Прошка нехотя ответил:
– Сон неприятный приснился, вот и всё. Матушка, а мы вчера с батюшкой к Поликарпу ездили?
– Как же, ездили, много чего накупили. Ты что, забыл?
– А вернулся я вчера с ним? – продолжал спрашивать Прошка.
– Нет, один ты вернулся. Поздно очень пришел и спать сразу лёг, ни говоря не слова. А сон и мне неприятный приснился, видать, ненастье сегодня какое-нибудь будет, – Прошкина матушка даже вышла на крыльцо и затворила за собой дверь, приготовившись к рассказу, – Приснилось мне, что стою я в притворе, в храме, на праздник кой-то, и стою, значит, рядом с кануном. А на мне шаль кая-то, старая-престарая, серая, дырявая. Ко мне, значит, матушка Анна подходит и говорит: «Шаль-то у тебя, покойницкая». Я, значит, голову повернула, смотрю – действительно, страшная шаль, покойницкая. Пытаюсь ее сбросить, смахиваю, а она все ко мне пристает, отлипать не хочет. Я её сдираю-сдираю, а она краем на канун упала и зажглась. Ну, тут я и проснулась. Интересно, к чему сон этот? Неужто помру я? Надо будет к Акулине сходить, пусть она мой сон этот разгадает.
– Да, ерунда, а не сон, – махнул рукой Прошка, – чего о нем и думать-то?
Обидевшись, мамка Прошки смолчала, только скрылась в избе и прикрыла дверь. Прошка остался сидеть на завалинке и стал высматривать зарю над лесом. Воспоминания об увиденном сне всё ещё были очень живы в его памяти, и он никак не мог выбросить их из головы. Кроме того, он никак не мог припомнить, что же ещё случилось, когда он загрузил батькину телегу – дальше как в тумане. Тут его взгляд, бродивший по окрестностям, остановился на кусочке опушки, видной с крыльца.
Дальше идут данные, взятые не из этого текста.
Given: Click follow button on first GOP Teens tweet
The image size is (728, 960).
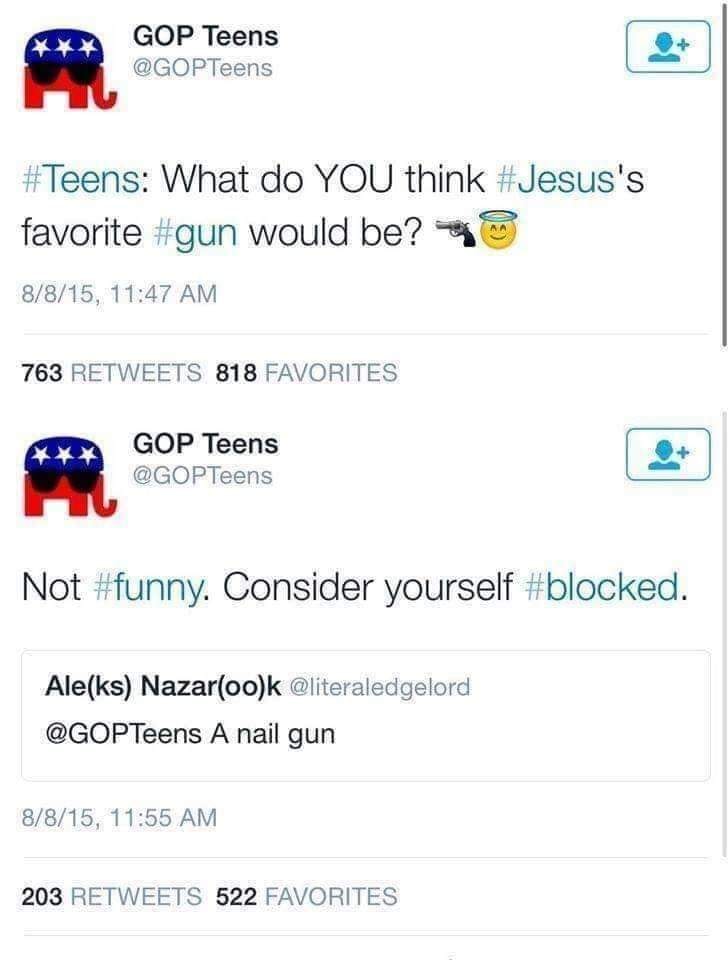Looking at the screenshot, I should click(668, 47).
Там между деревьями, ему почудилось, что он различает женский силуэт, который он где-то уже видел. Что это за дурная баба вздумала идти так рано поутру за ягодой? Или это просто причудливо изогнутый пень белеет вдали? Или это…
– Ох, ты ж, Боже мой, – вскрикнул Прошка, и крестясь и плюясь через левое плечо вбежал в избу. Дверь захлопнулась, когда самые первые и робкие лучики солнца уже золотили кисточки ковыля, пчелы и шмели разрушали понемногу молчание ночи – начинался новый день страды, бояться, пока что, было нечего.